Health officials say children are more at risk from high temperatures because they adjust more slowly to the heat, have thinner skin, produce more heat with activity, sweat less and are less likely to rest or get a drink when they are active. Others at risk include the elderly, those with chronic diseases, those who are overweight and those using certain medications or alcohol.
Both air temperature and humidity affect the body's ability to cool itself during hot weather. Heat stress occurs when sweating isn't enough to cool the body, causing a person's body temperature to rise rapidly. Heat stress symptoms include clammy, sweaty skin; light-headedness; weakness; and nausea. Heat-related illnesses include sunburn, heat exhaustion and heat stroke, and the most severe form requires immediate medical attention. More health information can be found at the Web site of the Centers for Disease Control and Prevention at cdc.gov.
Hot weather precautions include the following:
· Drink plenty of non-alcoholic, non-caffeinated fluids, especially during physical activity.
· Avoid heavy meals and hot foods, which add heat to your body.
· Monitor infants for fluid intake, and dress them in cool, loose-fitting clothing.
· Check on relatives, neighbors and friends who may be at risk.
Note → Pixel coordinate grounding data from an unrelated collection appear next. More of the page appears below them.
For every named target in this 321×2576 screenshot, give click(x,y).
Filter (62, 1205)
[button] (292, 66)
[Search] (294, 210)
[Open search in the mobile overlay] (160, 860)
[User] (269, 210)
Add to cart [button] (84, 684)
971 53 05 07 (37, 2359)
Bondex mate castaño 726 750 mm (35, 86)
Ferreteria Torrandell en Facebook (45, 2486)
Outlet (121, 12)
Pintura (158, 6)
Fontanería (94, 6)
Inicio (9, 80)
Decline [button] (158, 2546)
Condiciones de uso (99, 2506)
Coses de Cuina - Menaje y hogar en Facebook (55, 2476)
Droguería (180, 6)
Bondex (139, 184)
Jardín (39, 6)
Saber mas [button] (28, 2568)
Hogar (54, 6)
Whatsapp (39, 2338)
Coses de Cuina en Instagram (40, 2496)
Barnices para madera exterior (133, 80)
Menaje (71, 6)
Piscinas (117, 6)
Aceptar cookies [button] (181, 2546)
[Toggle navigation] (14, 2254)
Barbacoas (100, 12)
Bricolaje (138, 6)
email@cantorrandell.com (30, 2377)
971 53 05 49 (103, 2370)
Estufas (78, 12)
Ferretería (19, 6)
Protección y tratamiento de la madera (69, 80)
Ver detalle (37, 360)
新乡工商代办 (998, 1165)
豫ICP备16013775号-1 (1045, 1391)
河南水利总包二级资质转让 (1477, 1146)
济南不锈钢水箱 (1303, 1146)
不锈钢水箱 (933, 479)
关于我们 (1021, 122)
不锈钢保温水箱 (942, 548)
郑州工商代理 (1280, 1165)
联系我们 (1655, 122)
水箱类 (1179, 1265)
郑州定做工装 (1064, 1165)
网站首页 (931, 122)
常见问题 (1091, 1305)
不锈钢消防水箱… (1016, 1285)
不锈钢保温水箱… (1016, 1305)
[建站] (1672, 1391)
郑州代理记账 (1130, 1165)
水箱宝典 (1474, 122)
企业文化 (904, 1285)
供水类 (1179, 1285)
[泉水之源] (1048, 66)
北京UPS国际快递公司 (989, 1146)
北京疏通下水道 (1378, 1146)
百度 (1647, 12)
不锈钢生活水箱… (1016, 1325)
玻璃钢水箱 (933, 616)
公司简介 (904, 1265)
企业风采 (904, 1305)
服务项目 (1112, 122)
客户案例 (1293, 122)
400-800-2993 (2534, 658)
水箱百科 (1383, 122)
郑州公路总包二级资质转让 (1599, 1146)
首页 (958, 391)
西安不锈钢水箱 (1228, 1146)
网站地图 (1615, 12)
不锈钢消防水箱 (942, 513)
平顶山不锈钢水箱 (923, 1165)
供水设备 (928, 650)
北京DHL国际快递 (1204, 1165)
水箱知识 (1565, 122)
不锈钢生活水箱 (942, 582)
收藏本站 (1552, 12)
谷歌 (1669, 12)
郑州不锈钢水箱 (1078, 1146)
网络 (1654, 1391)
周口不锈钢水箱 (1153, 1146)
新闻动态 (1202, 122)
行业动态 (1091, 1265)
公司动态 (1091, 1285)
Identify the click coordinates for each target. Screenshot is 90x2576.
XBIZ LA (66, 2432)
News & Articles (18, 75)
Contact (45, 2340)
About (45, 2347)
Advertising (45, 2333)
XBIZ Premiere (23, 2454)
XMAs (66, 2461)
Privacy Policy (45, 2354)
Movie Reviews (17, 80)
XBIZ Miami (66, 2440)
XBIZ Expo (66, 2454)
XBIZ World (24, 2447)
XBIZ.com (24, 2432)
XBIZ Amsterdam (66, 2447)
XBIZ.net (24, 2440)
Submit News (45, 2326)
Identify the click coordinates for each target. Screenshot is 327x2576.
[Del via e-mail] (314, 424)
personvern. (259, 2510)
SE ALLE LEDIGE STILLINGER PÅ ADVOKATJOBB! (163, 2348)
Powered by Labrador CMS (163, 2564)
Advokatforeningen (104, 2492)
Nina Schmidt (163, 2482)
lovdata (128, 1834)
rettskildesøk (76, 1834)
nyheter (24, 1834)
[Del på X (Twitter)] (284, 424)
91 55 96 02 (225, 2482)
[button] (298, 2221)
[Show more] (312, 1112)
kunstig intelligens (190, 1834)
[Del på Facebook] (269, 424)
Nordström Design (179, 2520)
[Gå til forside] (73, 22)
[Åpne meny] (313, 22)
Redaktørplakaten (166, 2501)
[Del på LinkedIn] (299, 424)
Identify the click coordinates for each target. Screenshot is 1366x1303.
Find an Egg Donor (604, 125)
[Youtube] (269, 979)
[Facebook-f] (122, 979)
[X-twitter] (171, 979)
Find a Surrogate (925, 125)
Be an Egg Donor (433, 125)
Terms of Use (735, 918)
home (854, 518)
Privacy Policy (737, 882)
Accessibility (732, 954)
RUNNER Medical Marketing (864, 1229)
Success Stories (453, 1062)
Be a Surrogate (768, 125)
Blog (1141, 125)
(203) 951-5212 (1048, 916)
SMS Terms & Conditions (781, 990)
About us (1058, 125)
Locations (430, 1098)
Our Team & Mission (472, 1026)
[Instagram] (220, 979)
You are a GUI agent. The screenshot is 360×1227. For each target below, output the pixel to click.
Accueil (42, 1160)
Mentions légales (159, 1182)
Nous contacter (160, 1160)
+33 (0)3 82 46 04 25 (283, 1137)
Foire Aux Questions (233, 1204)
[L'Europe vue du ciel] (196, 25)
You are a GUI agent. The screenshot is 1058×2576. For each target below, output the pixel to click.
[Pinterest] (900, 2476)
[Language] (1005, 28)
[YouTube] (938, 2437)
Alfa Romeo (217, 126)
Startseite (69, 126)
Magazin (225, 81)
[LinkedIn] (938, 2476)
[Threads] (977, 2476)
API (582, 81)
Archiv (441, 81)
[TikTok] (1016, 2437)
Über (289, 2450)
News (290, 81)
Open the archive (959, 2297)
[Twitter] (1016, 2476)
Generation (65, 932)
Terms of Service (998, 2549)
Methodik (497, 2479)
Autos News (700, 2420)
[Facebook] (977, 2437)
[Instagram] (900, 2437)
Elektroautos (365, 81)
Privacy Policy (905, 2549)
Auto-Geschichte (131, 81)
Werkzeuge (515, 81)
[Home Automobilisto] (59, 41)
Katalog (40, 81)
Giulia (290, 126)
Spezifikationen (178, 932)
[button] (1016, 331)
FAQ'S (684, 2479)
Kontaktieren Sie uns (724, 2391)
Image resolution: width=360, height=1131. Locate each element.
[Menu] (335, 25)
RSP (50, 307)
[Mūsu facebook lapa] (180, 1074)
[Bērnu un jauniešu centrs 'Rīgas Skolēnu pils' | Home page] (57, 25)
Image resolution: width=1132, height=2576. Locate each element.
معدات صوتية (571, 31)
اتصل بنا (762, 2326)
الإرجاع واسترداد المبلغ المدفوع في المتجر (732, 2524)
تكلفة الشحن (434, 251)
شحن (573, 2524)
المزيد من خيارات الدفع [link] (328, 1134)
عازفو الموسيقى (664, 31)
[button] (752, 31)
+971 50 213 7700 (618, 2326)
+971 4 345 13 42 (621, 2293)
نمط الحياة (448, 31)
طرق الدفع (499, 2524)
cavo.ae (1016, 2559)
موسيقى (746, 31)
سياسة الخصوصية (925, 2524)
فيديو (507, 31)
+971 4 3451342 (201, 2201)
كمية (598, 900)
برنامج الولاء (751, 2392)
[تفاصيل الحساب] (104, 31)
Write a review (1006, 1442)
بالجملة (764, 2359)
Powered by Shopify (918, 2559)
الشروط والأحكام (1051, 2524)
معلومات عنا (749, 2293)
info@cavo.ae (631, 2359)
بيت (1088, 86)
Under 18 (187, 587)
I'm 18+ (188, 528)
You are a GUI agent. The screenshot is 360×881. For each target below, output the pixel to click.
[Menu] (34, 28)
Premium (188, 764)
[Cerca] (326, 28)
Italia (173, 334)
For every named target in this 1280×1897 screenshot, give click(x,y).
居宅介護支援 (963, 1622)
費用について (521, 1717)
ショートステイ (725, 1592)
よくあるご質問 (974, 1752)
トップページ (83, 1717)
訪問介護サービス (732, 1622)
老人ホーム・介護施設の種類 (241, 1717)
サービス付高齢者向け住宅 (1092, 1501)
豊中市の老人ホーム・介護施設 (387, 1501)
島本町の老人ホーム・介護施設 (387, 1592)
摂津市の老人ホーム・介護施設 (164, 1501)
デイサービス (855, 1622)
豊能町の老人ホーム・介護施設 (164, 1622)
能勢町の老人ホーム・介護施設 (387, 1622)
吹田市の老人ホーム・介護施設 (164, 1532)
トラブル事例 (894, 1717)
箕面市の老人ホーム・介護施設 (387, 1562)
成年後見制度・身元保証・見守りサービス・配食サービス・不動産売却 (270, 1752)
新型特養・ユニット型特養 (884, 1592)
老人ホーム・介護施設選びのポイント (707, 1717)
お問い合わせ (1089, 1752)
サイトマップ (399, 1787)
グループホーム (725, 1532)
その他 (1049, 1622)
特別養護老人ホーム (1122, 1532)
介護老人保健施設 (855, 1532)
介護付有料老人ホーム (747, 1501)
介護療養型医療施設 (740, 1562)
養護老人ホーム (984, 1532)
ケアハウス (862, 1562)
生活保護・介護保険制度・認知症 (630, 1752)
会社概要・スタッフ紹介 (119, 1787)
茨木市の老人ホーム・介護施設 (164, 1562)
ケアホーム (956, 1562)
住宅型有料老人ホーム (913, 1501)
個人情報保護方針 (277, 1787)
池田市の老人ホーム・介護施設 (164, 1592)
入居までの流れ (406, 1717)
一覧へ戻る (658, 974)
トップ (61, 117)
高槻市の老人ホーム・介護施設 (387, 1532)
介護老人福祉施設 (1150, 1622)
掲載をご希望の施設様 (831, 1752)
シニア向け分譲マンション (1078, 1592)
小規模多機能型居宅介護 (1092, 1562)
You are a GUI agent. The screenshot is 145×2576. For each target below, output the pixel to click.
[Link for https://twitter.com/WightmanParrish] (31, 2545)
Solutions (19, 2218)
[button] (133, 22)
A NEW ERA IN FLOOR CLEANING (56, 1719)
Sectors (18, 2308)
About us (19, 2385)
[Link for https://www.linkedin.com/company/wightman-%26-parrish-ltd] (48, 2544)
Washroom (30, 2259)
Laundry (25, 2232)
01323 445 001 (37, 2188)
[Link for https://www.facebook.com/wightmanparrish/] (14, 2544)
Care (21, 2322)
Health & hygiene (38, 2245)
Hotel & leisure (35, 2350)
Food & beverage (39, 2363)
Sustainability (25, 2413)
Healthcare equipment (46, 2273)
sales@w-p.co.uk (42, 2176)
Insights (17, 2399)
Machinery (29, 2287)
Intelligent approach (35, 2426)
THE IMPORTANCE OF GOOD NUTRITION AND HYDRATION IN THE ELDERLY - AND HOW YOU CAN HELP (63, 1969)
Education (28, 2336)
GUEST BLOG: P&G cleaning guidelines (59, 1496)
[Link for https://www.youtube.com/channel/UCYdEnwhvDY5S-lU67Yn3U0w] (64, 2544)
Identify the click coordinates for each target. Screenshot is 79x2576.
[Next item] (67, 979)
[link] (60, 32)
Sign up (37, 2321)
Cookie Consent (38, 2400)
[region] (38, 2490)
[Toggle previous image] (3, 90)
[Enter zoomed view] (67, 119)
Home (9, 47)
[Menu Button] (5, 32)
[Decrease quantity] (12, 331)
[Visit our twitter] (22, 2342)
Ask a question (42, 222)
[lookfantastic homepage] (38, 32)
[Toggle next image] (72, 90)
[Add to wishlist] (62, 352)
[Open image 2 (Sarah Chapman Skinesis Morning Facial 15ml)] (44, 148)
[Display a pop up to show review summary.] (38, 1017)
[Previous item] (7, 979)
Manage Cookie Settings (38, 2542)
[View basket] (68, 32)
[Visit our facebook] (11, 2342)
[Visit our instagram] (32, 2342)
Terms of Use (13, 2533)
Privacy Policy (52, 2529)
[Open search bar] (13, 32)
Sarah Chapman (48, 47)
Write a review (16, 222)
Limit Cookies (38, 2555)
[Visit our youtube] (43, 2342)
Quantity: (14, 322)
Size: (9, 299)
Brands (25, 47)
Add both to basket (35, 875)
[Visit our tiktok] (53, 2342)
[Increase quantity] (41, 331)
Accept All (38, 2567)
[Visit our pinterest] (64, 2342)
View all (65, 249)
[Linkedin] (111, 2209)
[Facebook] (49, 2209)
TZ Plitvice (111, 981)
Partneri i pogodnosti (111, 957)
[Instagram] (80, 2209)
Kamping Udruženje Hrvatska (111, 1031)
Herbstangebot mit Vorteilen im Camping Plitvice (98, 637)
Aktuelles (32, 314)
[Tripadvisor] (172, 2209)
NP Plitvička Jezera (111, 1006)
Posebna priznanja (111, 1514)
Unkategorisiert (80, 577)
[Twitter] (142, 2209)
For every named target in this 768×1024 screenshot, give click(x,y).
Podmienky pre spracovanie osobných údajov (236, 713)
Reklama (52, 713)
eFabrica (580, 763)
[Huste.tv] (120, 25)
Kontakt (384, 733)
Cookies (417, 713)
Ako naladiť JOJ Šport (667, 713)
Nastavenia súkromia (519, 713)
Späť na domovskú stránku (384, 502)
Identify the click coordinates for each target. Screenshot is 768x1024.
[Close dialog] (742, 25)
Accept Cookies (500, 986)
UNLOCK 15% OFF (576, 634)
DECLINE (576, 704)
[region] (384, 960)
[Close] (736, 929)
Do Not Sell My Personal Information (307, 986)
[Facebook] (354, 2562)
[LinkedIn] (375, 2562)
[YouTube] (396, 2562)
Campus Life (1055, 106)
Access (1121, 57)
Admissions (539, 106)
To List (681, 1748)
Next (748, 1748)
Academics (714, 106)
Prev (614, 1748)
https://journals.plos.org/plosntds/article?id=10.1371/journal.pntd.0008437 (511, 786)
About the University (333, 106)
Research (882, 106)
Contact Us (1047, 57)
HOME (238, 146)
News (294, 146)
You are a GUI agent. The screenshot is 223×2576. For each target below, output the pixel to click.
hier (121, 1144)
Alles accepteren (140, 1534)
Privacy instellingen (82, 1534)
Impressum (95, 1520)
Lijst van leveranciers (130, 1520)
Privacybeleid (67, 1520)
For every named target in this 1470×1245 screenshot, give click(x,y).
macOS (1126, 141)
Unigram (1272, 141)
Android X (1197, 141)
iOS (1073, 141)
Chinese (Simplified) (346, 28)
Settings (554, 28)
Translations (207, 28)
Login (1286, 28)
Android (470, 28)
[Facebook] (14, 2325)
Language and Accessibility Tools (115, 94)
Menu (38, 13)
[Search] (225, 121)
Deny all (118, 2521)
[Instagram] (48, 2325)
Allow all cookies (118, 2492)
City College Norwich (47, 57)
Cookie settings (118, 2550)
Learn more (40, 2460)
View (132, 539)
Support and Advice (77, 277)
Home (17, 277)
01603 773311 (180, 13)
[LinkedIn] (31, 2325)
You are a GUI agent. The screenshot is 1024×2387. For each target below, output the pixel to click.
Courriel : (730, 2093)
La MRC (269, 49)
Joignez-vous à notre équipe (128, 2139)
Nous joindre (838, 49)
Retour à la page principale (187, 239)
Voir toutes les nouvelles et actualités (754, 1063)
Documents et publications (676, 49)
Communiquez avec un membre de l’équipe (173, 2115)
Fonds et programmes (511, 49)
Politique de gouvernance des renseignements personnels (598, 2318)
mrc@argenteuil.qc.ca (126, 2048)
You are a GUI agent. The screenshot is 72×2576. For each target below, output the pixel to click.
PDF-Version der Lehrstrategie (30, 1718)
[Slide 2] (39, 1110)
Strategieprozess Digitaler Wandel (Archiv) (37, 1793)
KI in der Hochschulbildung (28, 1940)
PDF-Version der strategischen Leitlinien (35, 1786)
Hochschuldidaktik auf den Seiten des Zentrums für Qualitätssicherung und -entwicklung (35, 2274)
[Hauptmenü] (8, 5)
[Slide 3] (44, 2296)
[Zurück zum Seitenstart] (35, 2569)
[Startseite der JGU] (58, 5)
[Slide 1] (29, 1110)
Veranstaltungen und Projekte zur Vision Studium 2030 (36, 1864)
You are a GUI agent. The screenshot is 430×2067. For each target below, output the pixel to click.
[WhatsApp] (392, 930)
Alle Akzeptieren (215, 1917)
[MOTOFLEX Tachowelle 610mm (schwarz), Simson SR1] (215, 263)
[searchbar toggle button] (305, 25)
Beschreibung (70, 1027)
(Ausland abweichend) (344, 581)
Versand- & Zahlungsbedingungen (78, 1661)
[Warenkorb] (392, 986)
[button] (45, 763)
· Never leave children or pets in parked cars. Even with the windows open, temperatures can reach 130 degrees in only a few minutes. Place your cell phone, purse or left shoe in the backseat as a reminder that you have a child in the car.
· Make sure pets and livestock that live outdoors have plenty of fresh, cool water and shade. Pets should be brought indoors if possible.
Those who do need to be outside are advised to wear loose-fitting, light-colored clothing, sunglasses, sunscreen (SPF of 30 or more) and a hat. Plan activities to avoid being outside between 10 a.m. and 4 p.m. Rest frequently in shaded areas, and stay hydrated. Stop activity and get into a cool area if you become lightheaded, confused, weak or faint. Extreme heat can be a concern to healthy people as well, including children participating in outdoor activities such as summer camps and athletic events and practices.
More information on protecting pets including the video "Too Hot for Spot" is available by visiting lincoln.ne.gov (keyword: Animal Control). Animal Control can be reached at 402-441-7900.